### Instructions to follow
Switch every "Screen dimensions" in the lines below to "Display size" and keep the rest of the lines unchanged.

Stored data:

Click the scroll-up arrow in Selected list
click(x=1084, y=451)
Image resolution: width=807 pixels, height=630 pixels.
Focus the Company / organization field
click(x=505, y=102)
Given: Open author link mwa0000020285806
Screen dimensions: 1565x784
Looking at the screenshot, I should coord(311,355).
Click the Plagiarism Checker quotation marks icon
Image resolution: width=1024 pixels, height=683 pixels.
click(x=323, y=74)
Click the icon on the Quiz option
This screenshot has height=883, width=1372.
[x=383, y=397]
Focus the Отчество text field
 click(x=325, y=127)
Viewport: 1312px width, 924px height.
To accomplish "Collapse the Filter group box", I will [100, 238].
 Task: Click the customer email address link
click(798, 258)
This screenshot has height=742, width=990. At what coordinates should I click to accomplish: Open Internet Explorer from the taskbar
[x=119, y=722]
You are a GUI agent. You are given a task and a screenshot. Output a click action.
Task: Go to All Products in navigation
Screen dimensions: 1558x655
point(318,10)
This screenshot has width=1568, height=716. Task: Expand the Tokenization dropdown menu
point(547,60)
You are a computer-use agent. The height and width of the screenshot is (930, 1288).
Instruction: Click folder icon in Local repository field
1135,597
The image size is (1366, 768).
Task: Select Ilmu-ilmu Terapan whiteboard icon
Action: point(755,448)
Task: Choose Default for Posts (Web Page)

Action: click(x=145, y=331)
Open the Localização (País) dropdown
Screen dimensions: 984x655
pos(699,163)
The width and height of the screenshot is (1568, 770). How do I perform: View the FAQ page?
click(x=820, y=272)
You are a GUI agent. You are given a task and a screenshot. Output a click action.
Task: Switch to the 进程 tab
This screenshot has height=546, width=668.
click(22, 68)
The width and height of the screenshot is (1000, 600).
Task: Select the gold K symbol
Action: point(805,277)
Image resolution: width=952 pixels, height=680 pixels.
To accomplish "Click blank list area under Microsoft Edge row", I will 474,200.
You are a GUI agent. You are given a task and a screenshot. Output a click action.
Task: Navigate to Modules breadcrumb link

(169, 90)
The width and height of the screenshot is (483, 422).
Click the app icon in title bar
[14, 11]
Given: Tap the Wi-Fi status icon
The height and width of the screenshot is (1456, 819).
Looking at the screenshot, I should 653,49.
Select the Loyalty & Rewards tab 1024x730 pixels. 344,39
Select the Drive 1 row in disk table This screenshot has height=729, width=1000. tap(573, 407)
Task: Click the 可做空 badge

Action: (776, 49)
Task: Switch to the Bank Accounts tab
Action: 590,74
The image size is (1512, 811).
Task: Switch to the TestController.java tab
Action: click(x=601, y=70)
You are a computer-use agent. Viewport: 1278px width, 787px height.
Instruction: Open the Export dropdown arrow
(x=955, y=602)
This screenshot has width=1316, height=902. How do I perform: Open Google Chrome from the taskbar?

### Reply
Click the scroll-up arrow in Selected list
click(x=1084, y=451)
Image resolution: width=807 pixels, height=630 pixels.
Focus the Company / organization field
click(x=505, y=102)
Given: Open author link mwa0000020285806
Display size: 1565x784
Looking at the screenshot, I should coord(311,355).
Click the Plagiarism Checker quotation marks icon
Image resolution: width=1024 pixels, height=683 pixels.
click(x=323, y=74)
Click the icon on the Quiz option
This screenshot has height=883, width=1372.
[x=383, y=397]
Focus the Отчество text field
 click(x=325, y=127)
Viewport: 1312px width, 924px height.
To accomplish "Collapse the Filter group box", I will [100, 238].
 Task: Click the customer email address link
click(798, 258)
This screenshot has height=742, width=990. At what coordinates should I click to accomplish: Open Internet Explorer from the taskbar
[x=119, y=722]
You are a GUI agent. You are given a task and a screenshot. Output a click action.
Task: Go to All Products in navigation
Display size: 1558x655
point(318,10)
This screenshot has width=1568, height=716. Task: Expand the Tokenization dropdown menu
point(547,60)
You are a computer-use agent. The height and width of the screenshot is (930, 1288).
Instruction: Click folder icon in Local repository field
1135,597
The image size is (1366, 768).
Task: Select Ilmu-ilmu Terapan whiteboard icon
Action: point(755,448)
Task: Choose Default for Posts (Web Page)

Action: click(x=145, y=331)
Open the Localização (País) dropdown
Display size: 984x655
pos(699,163)
The width and height of the screenshot is (1568, 770). How do I perform: View the FAQ page?
click(x=820, y=272)
You are a GUI agent. You are given a task and a screenshot. Output a click action.
Task: Switch to the 进程 tab
This screenshot has height=546, width=668.
click(22, 68)
The width and height of the screenshot is (1000, 600).
Task: Select the gold K symbol
Action: point(805,277)
Image resolution: width=952 pixels, height=680 pixels.
To accomplish "Click blank list area under Microsoft Edge row", I will 474,200.
You are a GUI agent. You are given a task and a screenshot. Output a click action.
Task: Navigate to Modules breadcrumb link

(169, 90)
The width and height of the screenshot is (483, 422).
Click the app icon in title bar
[14, 11]
Given: Tap the Wi-Fi status icon
The height and width of the screenshot is (1456, 819).
Looking at the screenshot, I should 653,49.
Select the Loyalty & Rewards tab 1024x730 pixels. 344,39
Select the Drive 1 row in disk table This screenshot has height=729, width=1000. tap(573, 407)
Task: Click the 可做空 badge

Action: (776, 49)
Task: Switch to the Bank Accounts tab
Action: 590,74
The image size is (1512, 811).
Task: Switch to the TestController.java tab
Action: click(x=601, y=70)
You are a computer-use agent. Viewport: 1278px width, 787px height.
Instruction: Open the Export dropdown arrow
(x=955, y=602)
This screenshot has width=1316, height=902. How do I perform: Open Google Chrome from the taskbar?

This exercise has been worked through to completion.